Showing posts with label Kris Jenkins. Show all posts
Showing posts with label Kris Jenkins. Show all posts

Monday, November 16, 2009

Same Old Jets


This has been the mantra of the Jet fan for the last 40 years. A stretch in which they’ve had fewer playoff wins (6) than head coaches (12).

You can change the coach, the culture, the QB, the uniform, the attitude. But the Jets still find unbelievably inventive ways to lose. This week, it was Maurice Jones-Drew sliding down just short of the goal line so the Jaguars could drain the remaining seconds and kick the game-winning FG, which was really essentially an extra point.

You could make the argument during the Jets' 40 years wandering in the desert, that for Bill Parcells’ 3 years in charge the Jets had turned the corner for the turn of the century and were headed in a more positive direction.

Year 1, 1997 – Parcells took Rich Kotite’s sorry 1-15 bunch and made them a 9-7 contender for the playoffs overnight.

Year 2, 1998 – Took the Jets to the AFC Championship game. Had a 10-point lead before succumbing to eventual Super Bowl champion Denver. Enough said.

Year 3, 1999 – After Vinnie Testaverde tears his Achilles tendon in the opener, the Jets start 1-6. But behind 3rd string QB Ray Lucas, the Jets (who had nothing to play for) won 7 of their last 9, beating 5 playoff teams down the stretch to finish 8-8. It was as inspired as I had ever been as a Jet fan.

If Bill Parcells walked up to my front door and told me to “run up that hill!” I would have said “Yes sir!” But Parcells didn’t come to my front door, he walked out the Jets back door in the face of an ownership change.

Parcells installed Bill Belichick as Head Coach, and that lasted 1 day. Belichick took Charlie Weis up to New England and won 3 Super Bowls. But the Jets reverted to that same old script.

Jets fans are generally a pessimistic lot, but my outlook is tempered because I’m still basking in some New York Yankees afterglow, so I gave the Jets and Rex Ryan and Mark Sanchez plenty of slack early.

But halfway through the season, the Jets were 4-4. They were coming off a bye week, and had finally put away those dumb throwback jerseys. I had been tough on their wins, thinking about what they needed to shore up. And I had seen hope in their losses, knowing the razor-thin margin between their .500 start and being 7-1. And star players like Kris Jenkins and Leon Washington were gone for the year.

But now it’s mid-November and as long as you’re still competitive (unlike Eric Mangini’s pitiful Browns), it only matters if you win or lose.

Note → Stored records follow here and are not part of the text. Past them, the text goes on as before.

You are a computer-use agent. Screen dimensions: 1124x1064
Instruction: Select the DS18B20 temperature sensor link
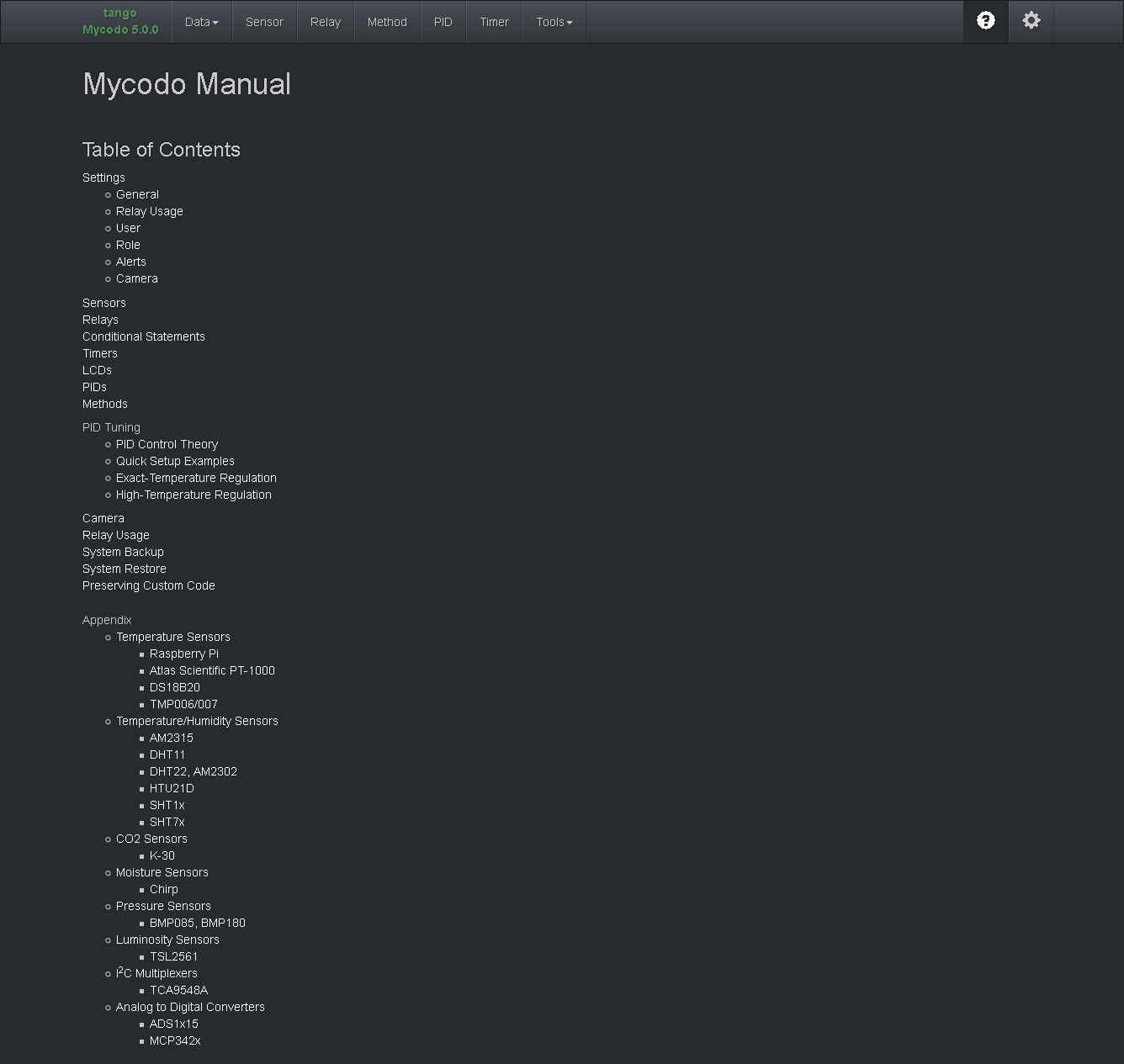tap(174, 687)
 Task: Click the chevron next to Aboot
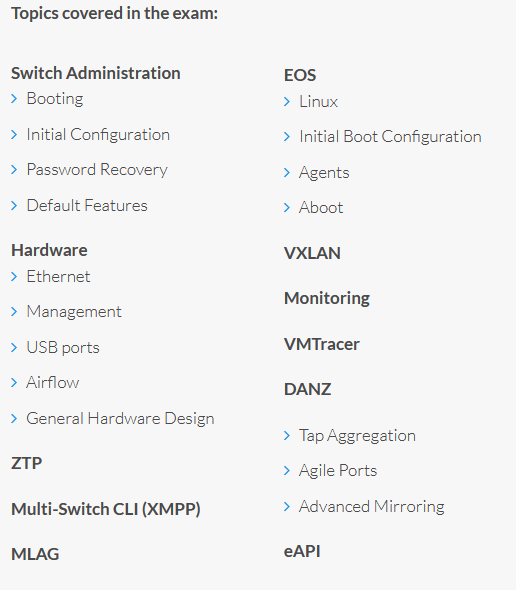tap(287, 207)
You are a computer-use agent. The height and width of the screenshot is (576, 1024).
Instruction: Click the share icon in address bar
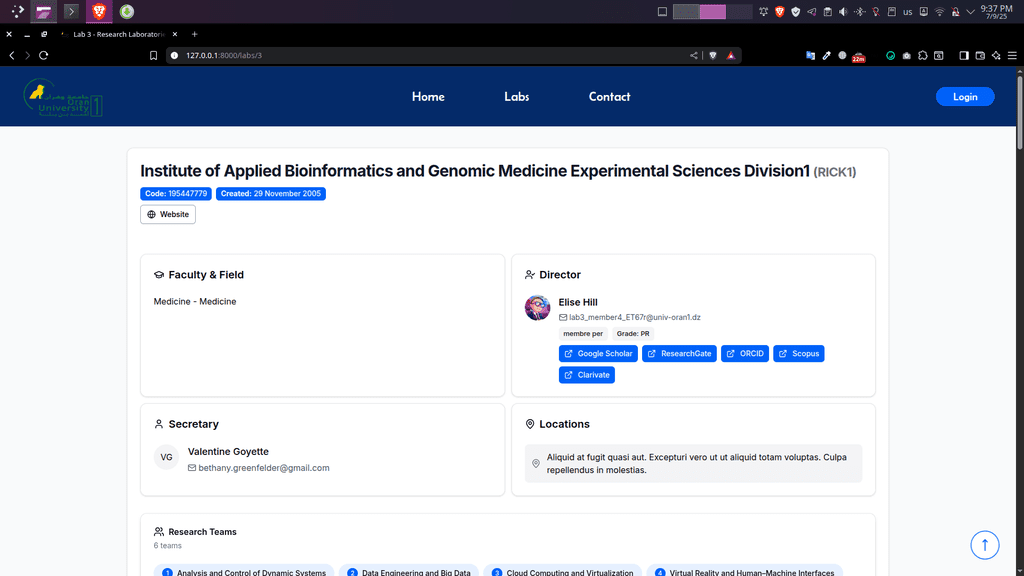click(694, 56)
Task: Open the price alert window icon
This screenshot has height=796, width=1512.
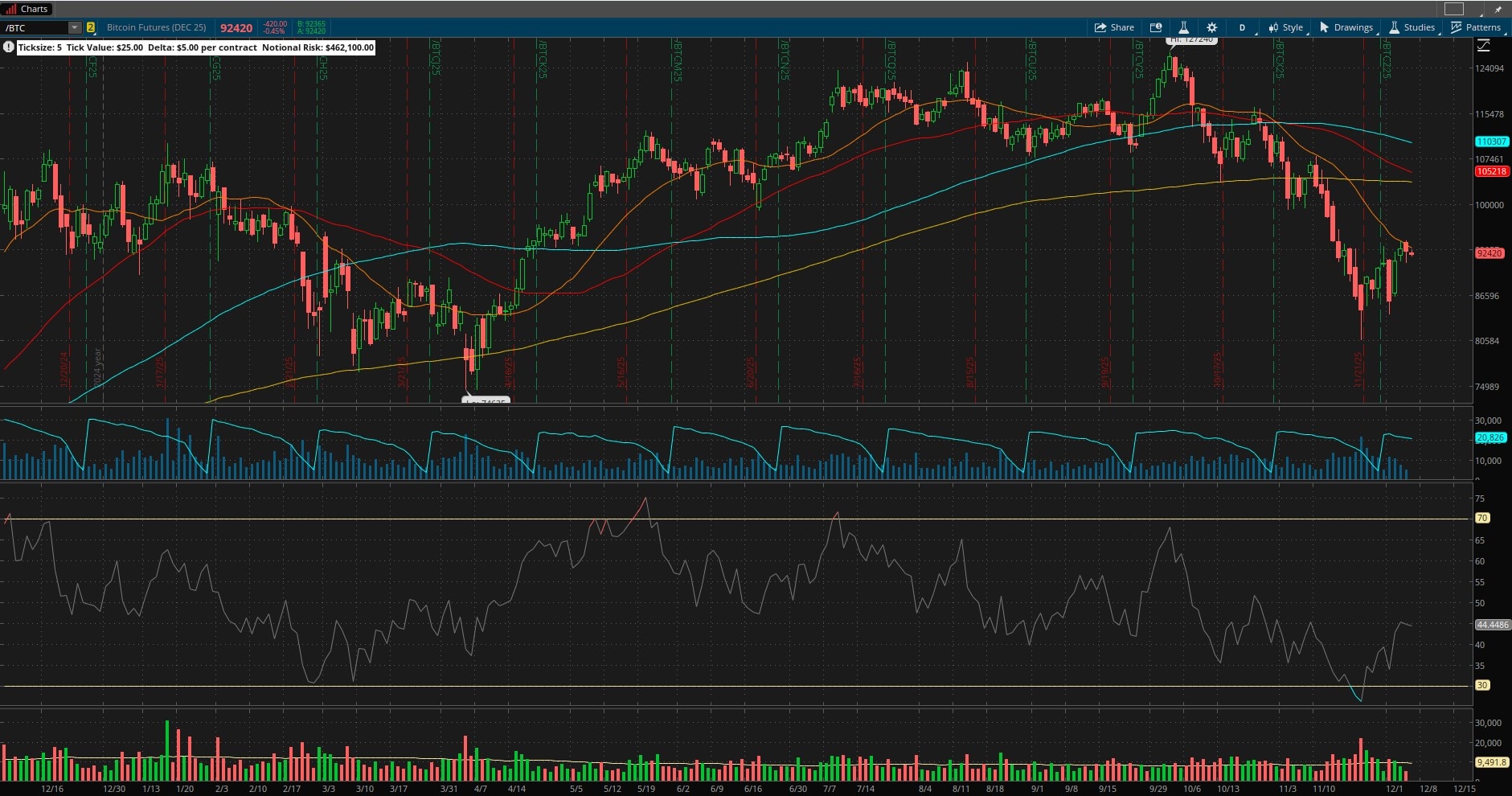Action: click(x=1155, y=27)
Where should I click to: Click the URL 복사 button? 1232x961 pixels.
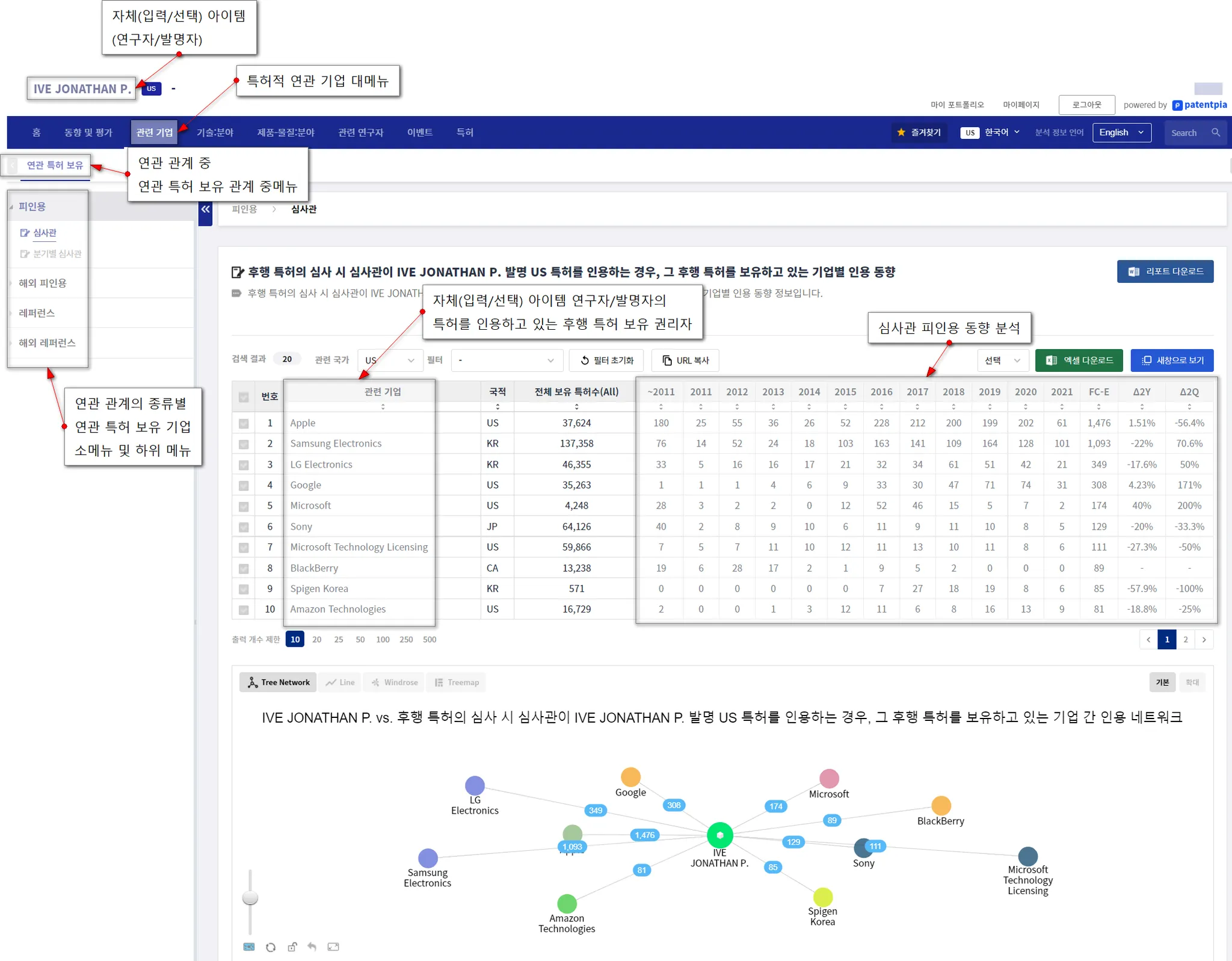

And Jets fans had their hearts broken again. Next stop for the 4-5 Jets...Foxboro. Maybe the Jets can summon a late-game stop, a mistake-free QB performance, or a big play on special teams (god forbid). They'll sweep the Patriots and climb right back into the playoff picture when they return to Jersey. But they probably won't.
"Is a dream a lie if it don't come true, or is there something worse?" Bruce Springsteen, The River

Sunday, September 20, 2009

The New Look Jets: Changing the Culture before our eyes?

I know it's only Week 2. But I saw something last week in Houston that I hadn't seen in quite some time: a Jets team that dominated on both sides, and pushed people around.

Head Coach Rex Ryan brought a defensive attitude that Jets hadn't exhibited since the Bud Carson defenses of the late 80s. Shifting to a 3-4 defense is really like a 4-4 if you count Nose Tackle Kris Jenkins twice. He looks to be the most disruptive force in the league from that position. His only flaw is that he's so big and plays so hard that he needs to come out of the game from time to time.

Ryan brought a couple of key cogs from his Ravens defenses as well. LB Bart Scott was all over the field last week. And Safety Jim Leonhard is a force in the secondary, as a run-stopper, and on special teams.

So the task for glamorous rookie QB Mark Sanchez is to not mess it up. And if Week 1 is any indicator, the Jets offense seems to be in good hands. Sanchez was poised and delivered time and again on 3rd Down. He threw an ill-advised pick which resulted in the Texans' only score, but the Sanchez ledger sheet was pretty well-weighted to the good. And his presence was able to keep the defense honest enough that after 3 quarters of futility for the Jets ground game, they owned the 4th Quarter.

Now is the Jets time to flex their muscles as they host the Patriots today. It was a Week 2 meeting in 2001 between the teams that changed the NFL landscape forever. You may remember Jets LB Mo Lewis crushing Drew Bledsoe's chest. That opened up the door for unproven 2nd year, 6th round pick Tom Brady and the rest is history.

Today the Jets can open a door of their own by punishing Brady and changing the landscape in the NFL themselves.